Torbjörn Caspersson
Torbjörn Oskar Caspersson was a Swedish cytologist and geneticist. He was born in Motala and attended the Stockholm University, where he studied medicine and biophysics.
Contributions
Caspersson made several key contributions to biology.- He provided William Astbury with well prepared samples of DNA for Astbury's pioneering structural measurements.
- In 1936, in his doctoral thesis in chemistry, presented at the Karolinska Institute in Stockholm, he first studied genetic material inside a cell with an ultraviolet microscope to determine the nucleic acid content of cellular structures such as the nucleus and nucleolus using the Feulgen reaction to stain the DNA.
- He worked with Jack Schultz in Stockholm from 1937 to 1939 on protein synthesis in cells and published the work in 1939, where he independent of Jean Brachet, working out the same problem using a different technique, found that cells making proteins are rich in ribonucleic acids RNA, implying that RNA is required to make proteins. This was summarised in his book 'Cell Growth and Cell Function'.
- He received a personal professorship from the Swedish state in 1944.
- He became head of the newly created department for cell research and genetics at the Medical Nobel Institute, at the Karolinska, in 1945.
- He was the first to study the giant chromosomes found in insect larvae.
- He studied the role of the nucleolus in protein synthesis.
- He examined the relationship between the quantity of heterochromatin and the rate of growth of cancer cells.
- In 1969 when working at the Karolinska Institute, he found that a stain caused chromosomes to show light and dark lateral bands along their length.

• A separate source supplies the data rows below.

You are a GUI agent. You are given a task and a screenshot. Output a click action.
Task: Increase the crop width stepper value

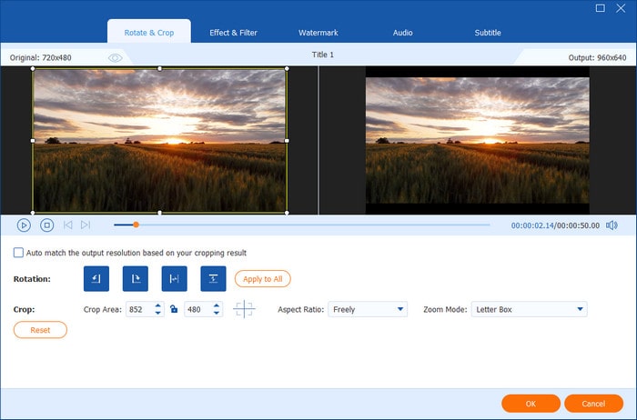[158, 305]
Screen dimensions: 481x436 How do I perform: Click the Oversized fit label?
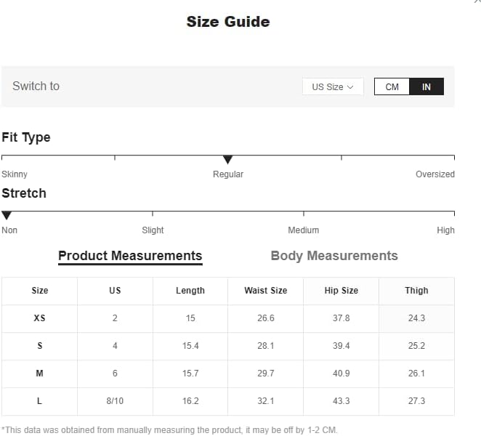[x=434, y=174]
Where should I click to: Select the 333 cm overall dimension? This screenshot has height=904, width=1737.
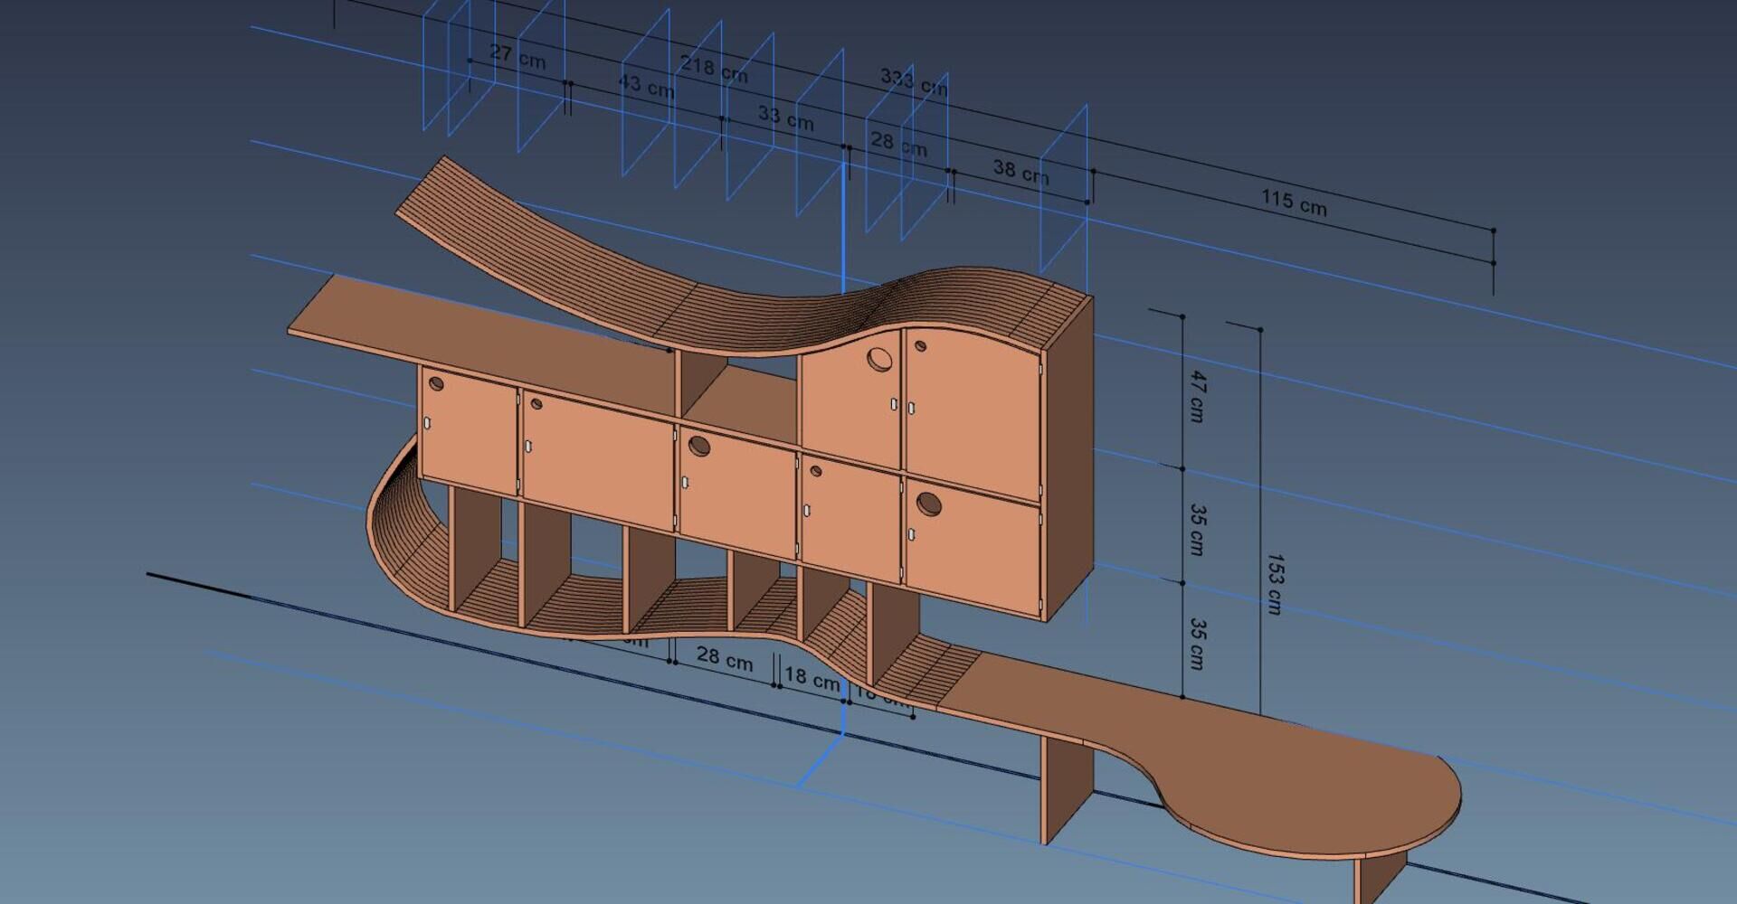[913, 82]
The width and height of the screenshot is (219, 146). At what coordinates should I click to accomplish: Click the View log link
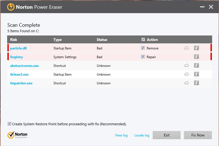pyautogui.click(x=121, y=135)
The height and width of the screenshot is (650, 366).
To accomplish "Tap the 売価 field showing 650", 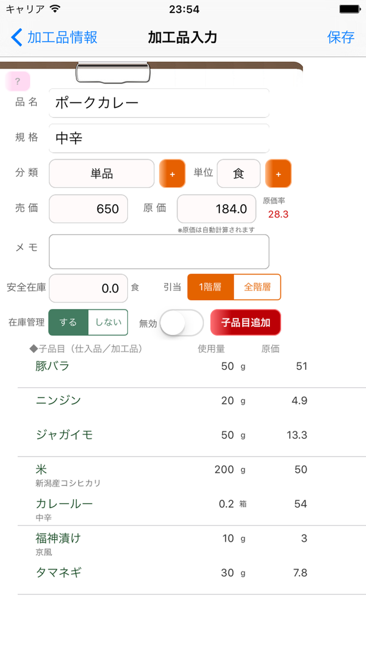I will pyautogui.click(x=88, y=209).
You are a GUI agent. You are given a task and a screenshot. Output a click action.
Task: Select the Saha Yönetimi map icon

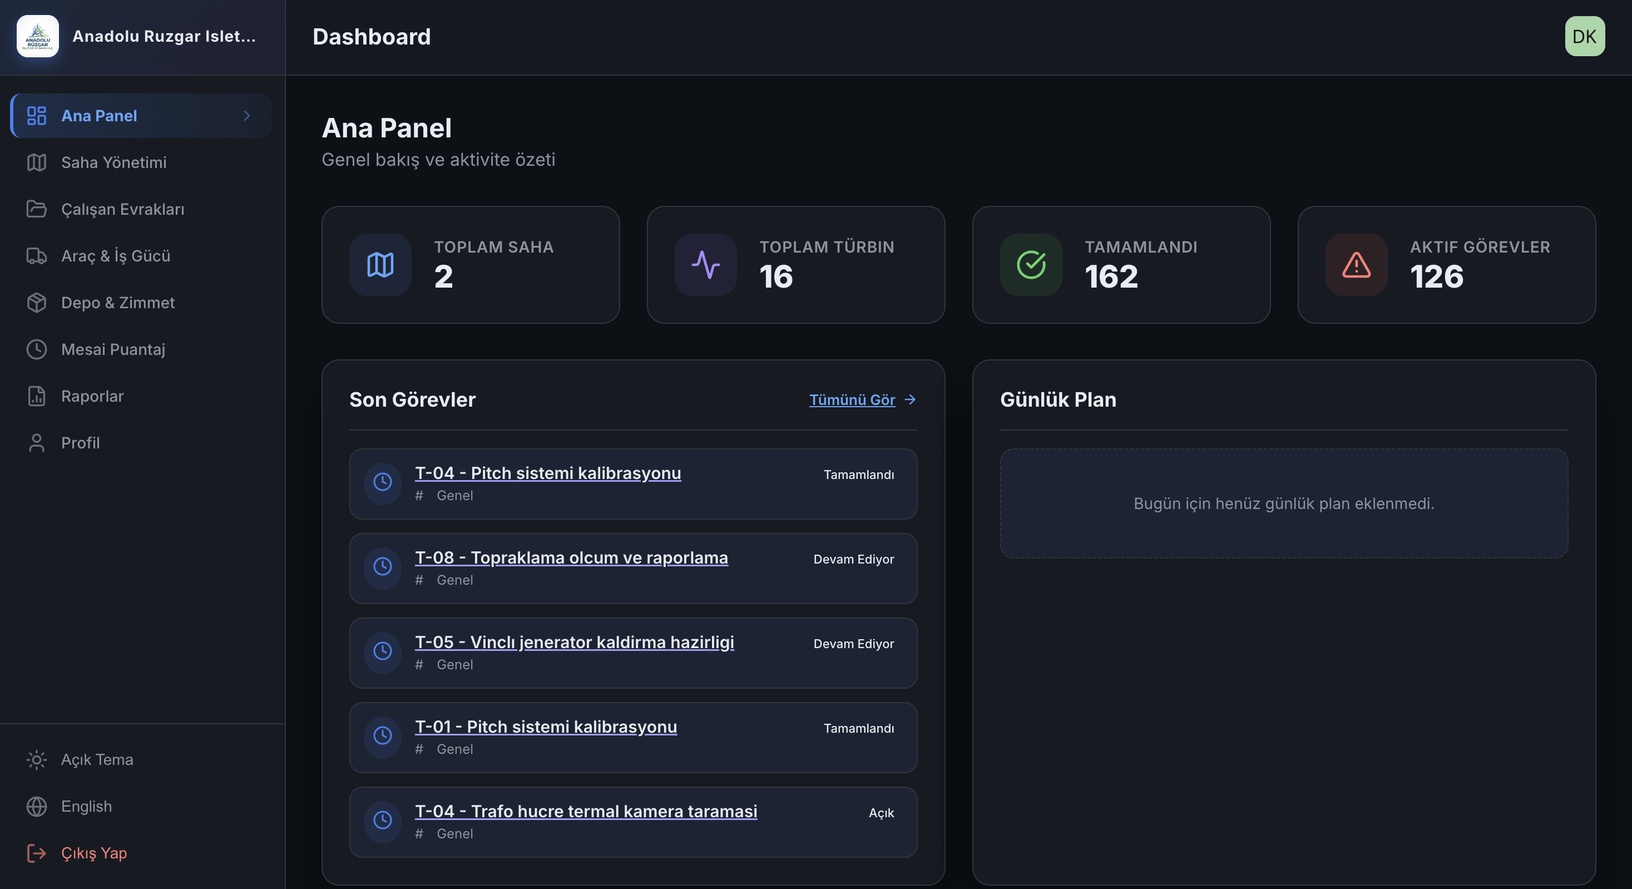coord(36,162)
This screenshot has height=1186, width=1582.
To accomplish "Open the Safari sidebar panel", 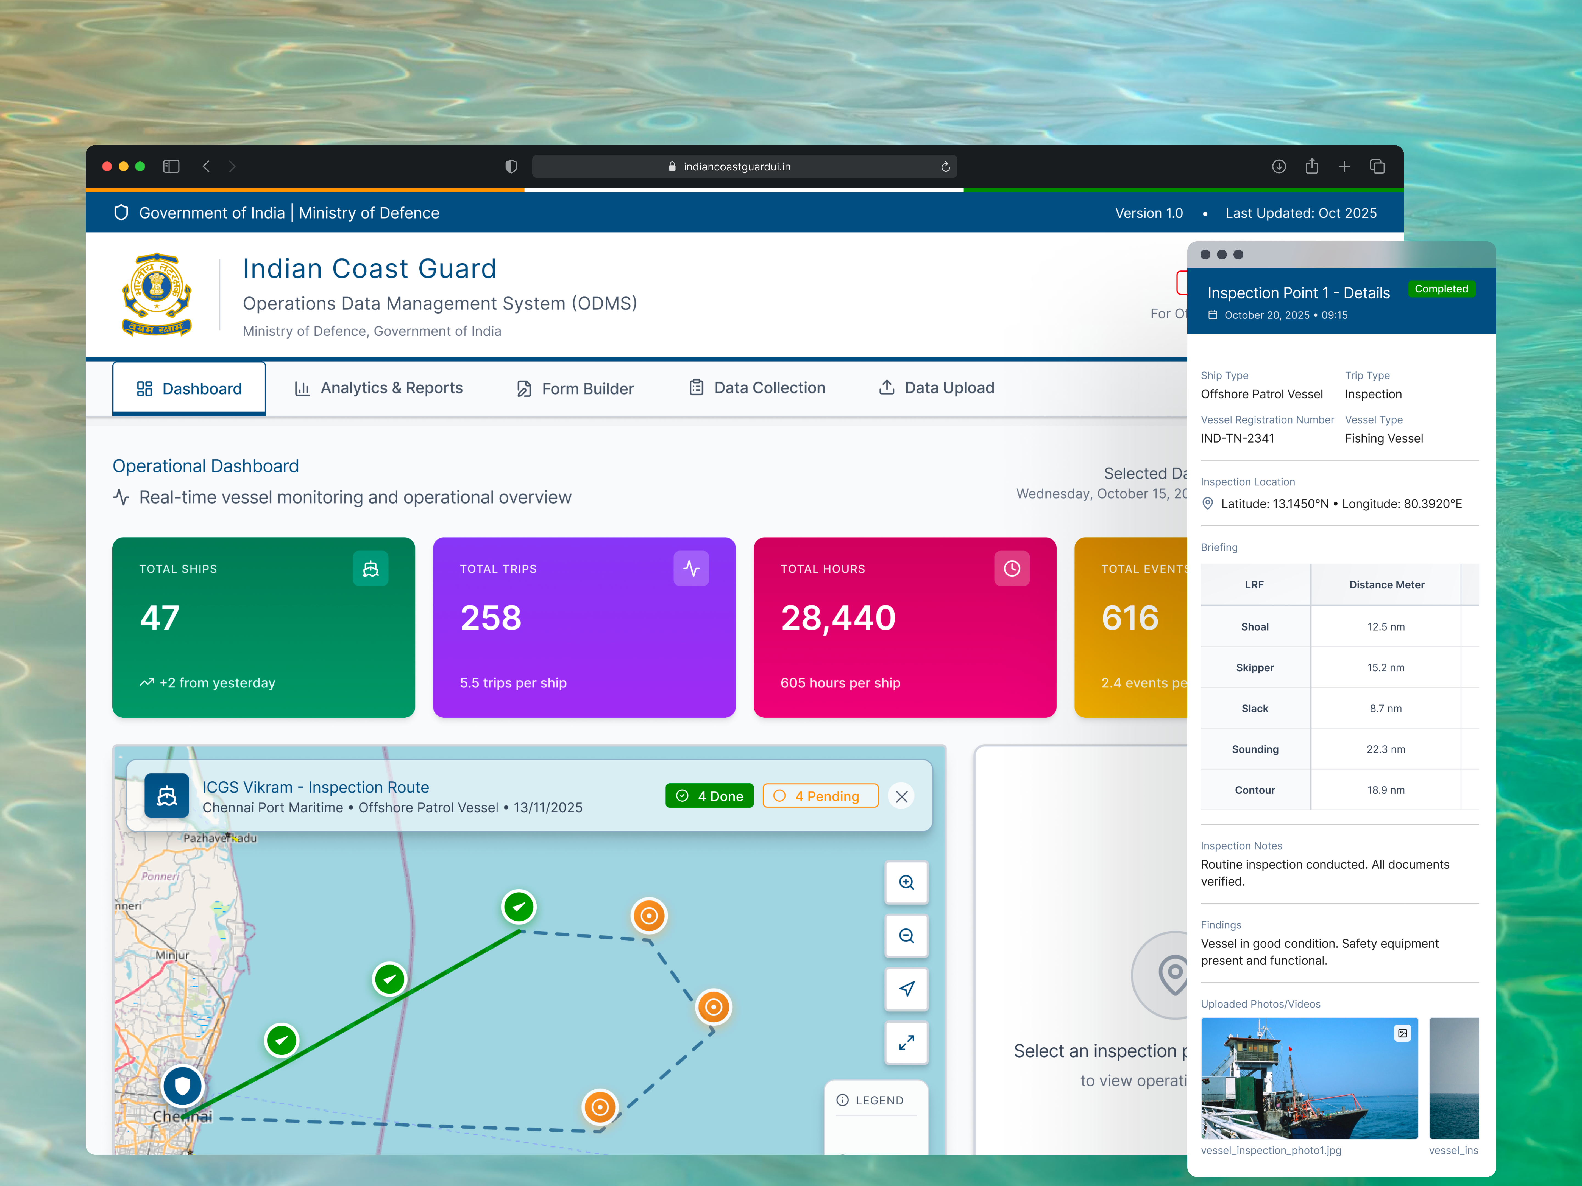I will tap(172, 167).
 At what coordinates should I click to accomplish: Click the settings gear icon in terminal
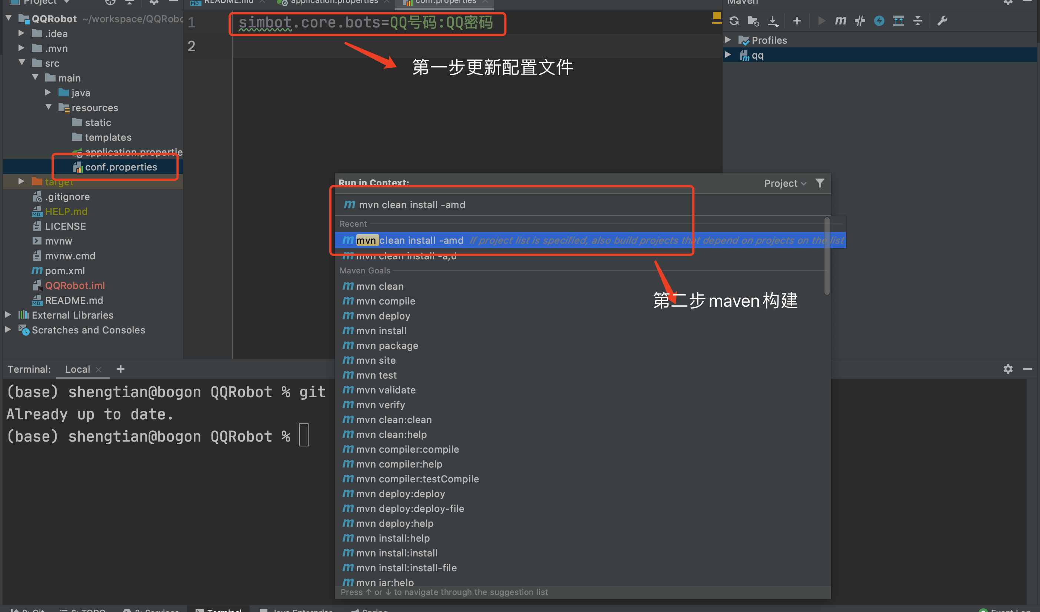[x=1008, y=369]
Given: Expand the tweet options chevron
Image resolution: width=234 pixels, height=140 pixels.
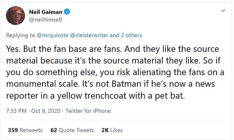Looking at the screenshot, I should coord(223,11).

This banding method permits the accurate identification of all 22 autosomes and the X and Y chromosomes. This technique highlighted slight structural abnormalities and specific identification of the extra chromosomes involved in conditions such as Down's syndrome.
In 1979 Caspersson was awarded the Balzan Prize for Biology "For his fundamental studies on protein metabolism and nucleic acids, culminating in a method for identifying specific bands on individual chromosomes by ultraviolet microscopy, thereby creating a new tool for the study of evolution". He was a member of both the American Academy of Arts and Sciences and the American Philosophical Society.